What this task involves: Once the line containing "Image resolution: width=1372" is found in the data below, repeat it and every later line exactly, leaving the pictures out.
'''
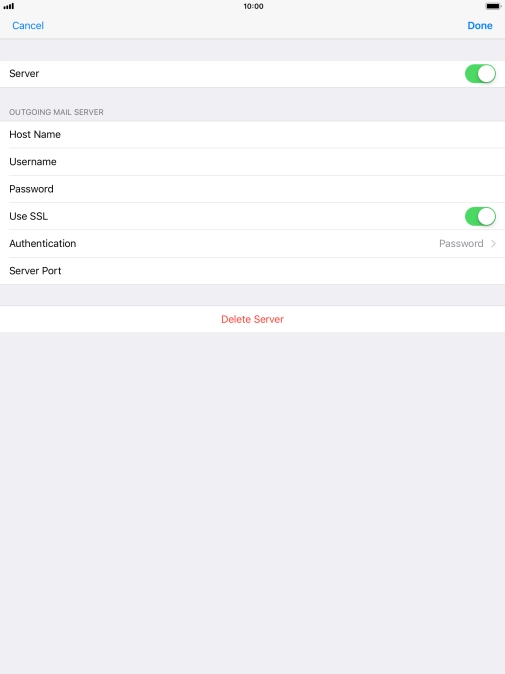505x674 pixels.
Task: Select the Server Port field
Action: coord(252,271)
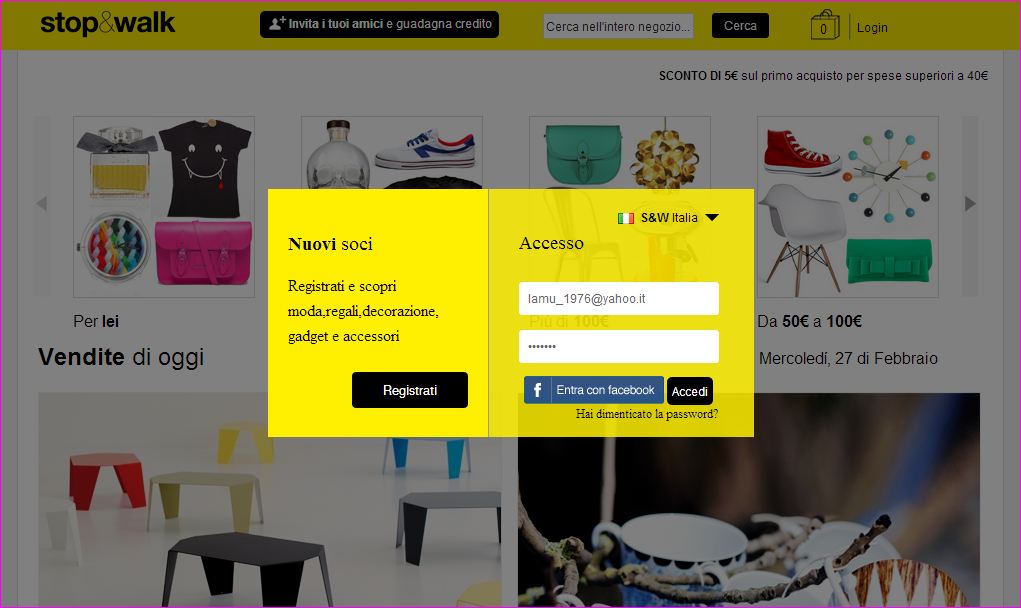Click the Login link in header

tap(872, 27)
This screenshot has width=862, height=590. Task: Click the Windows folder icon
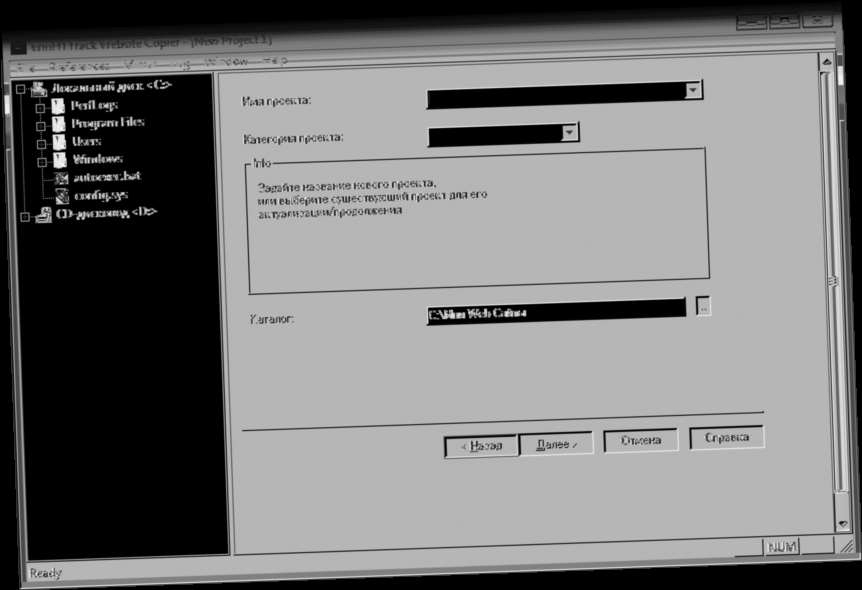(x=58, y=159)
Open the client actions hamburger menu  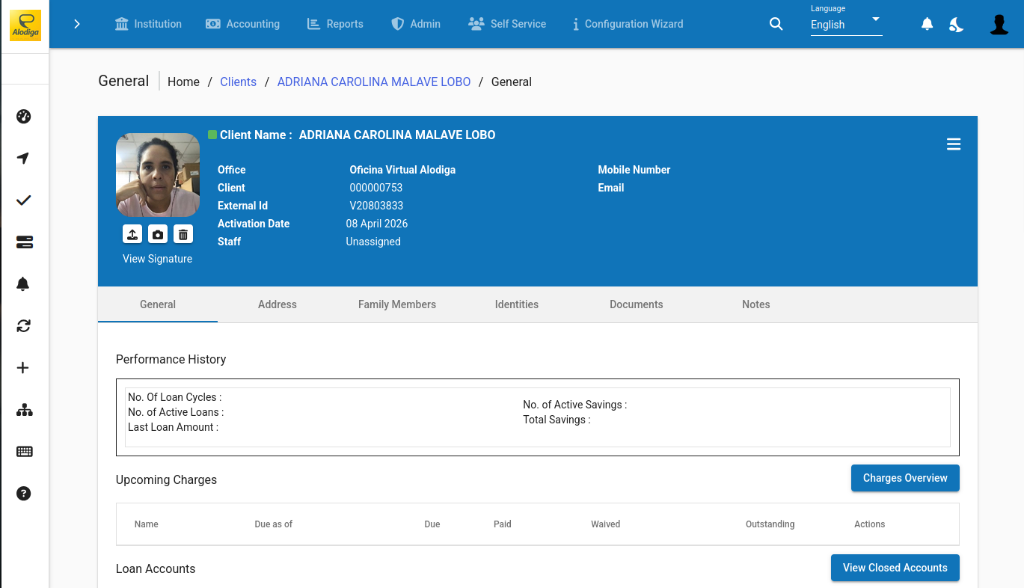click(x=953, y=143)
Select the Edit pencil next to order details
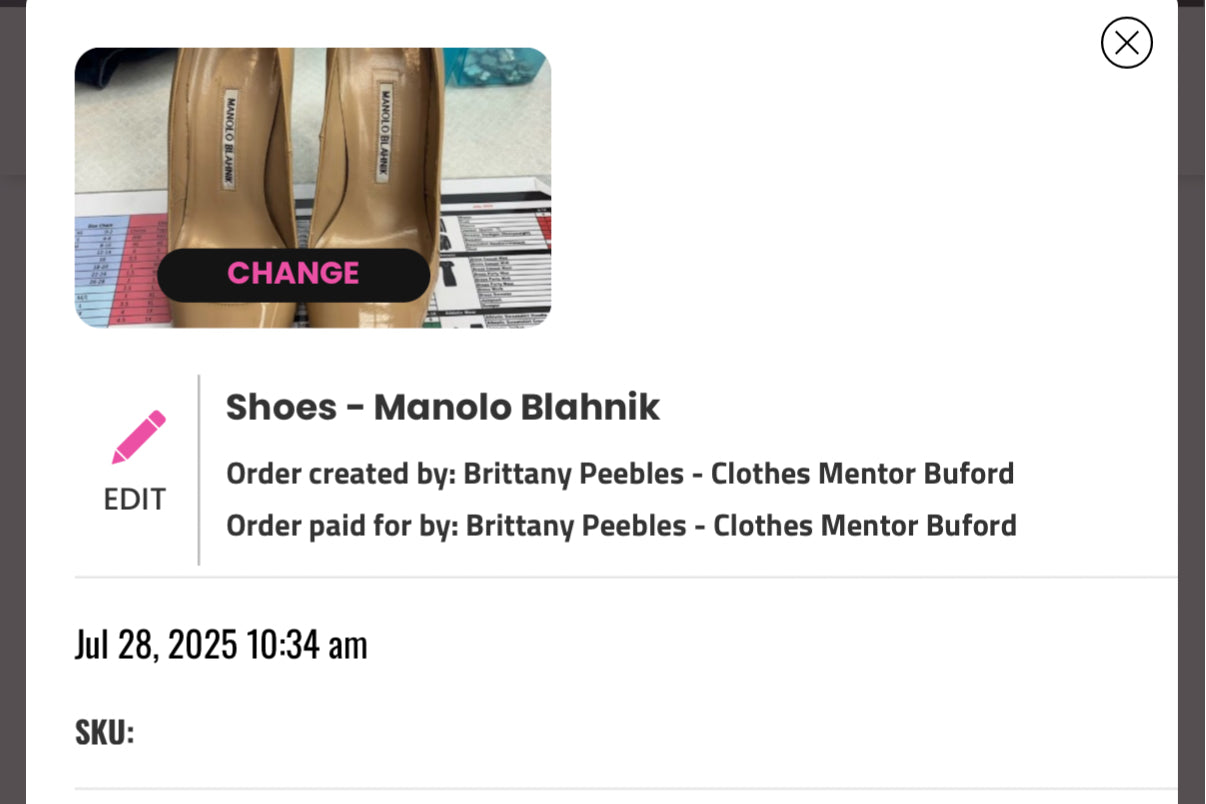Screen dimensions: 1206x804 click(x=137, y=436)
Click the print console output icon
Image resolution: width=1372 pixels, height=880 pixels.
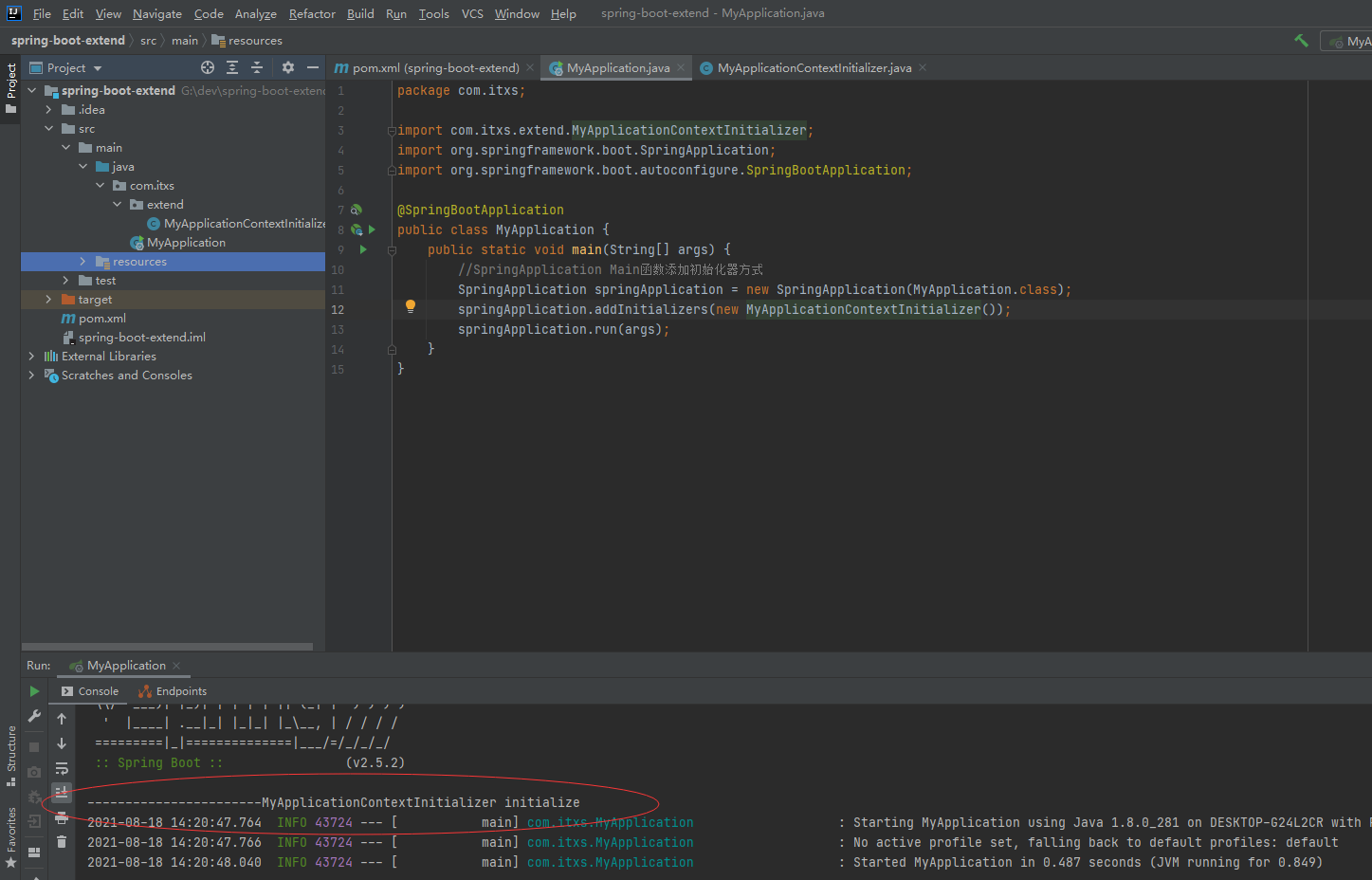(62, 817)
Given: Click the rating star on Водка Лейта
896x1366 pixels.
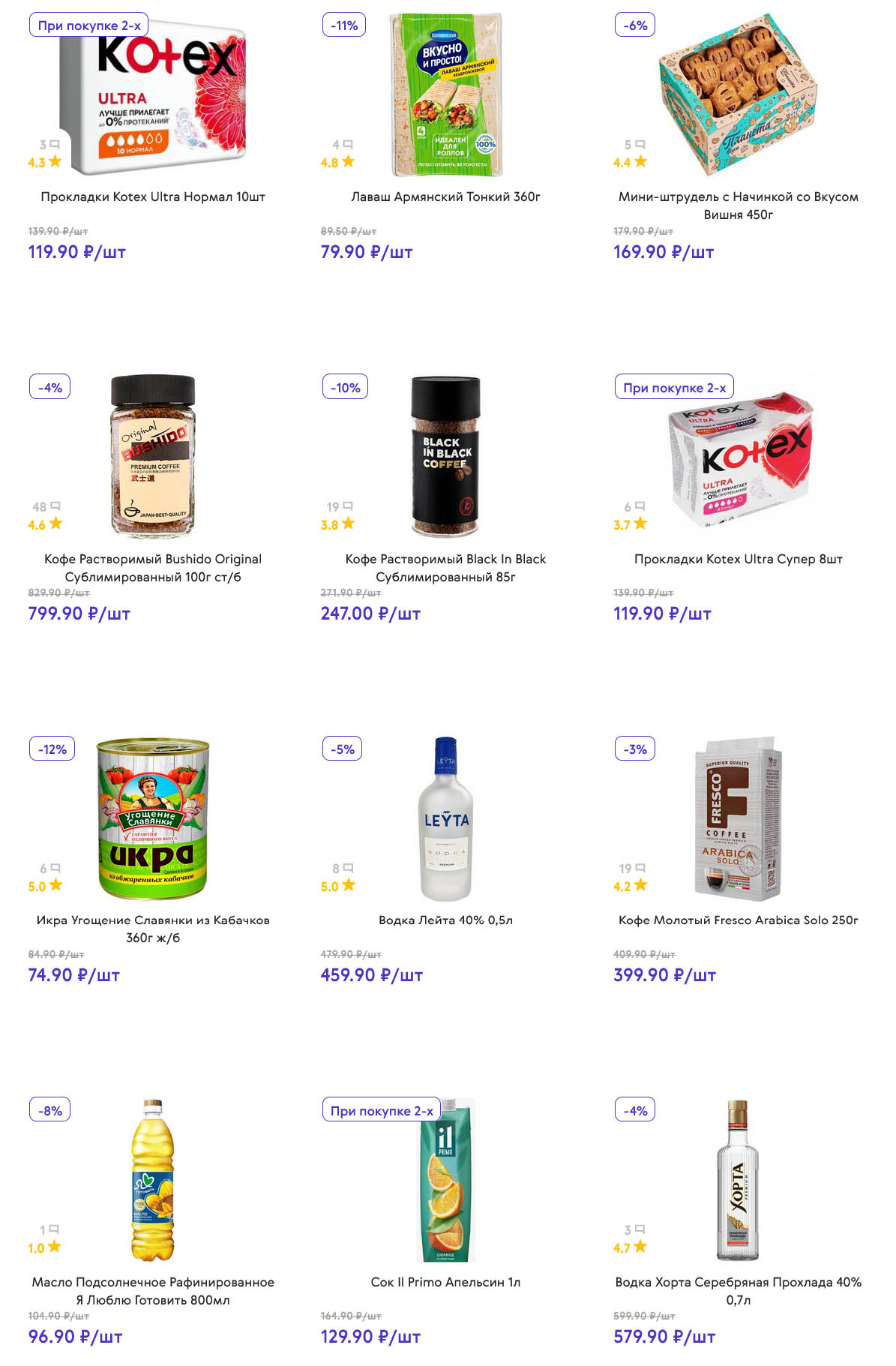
'''
Task response:
Image resolution: width=1372 pixels, height=880 pixels.
(62, 817)
Given: Click the rating star on Водка Лейта
896x1366 pixels.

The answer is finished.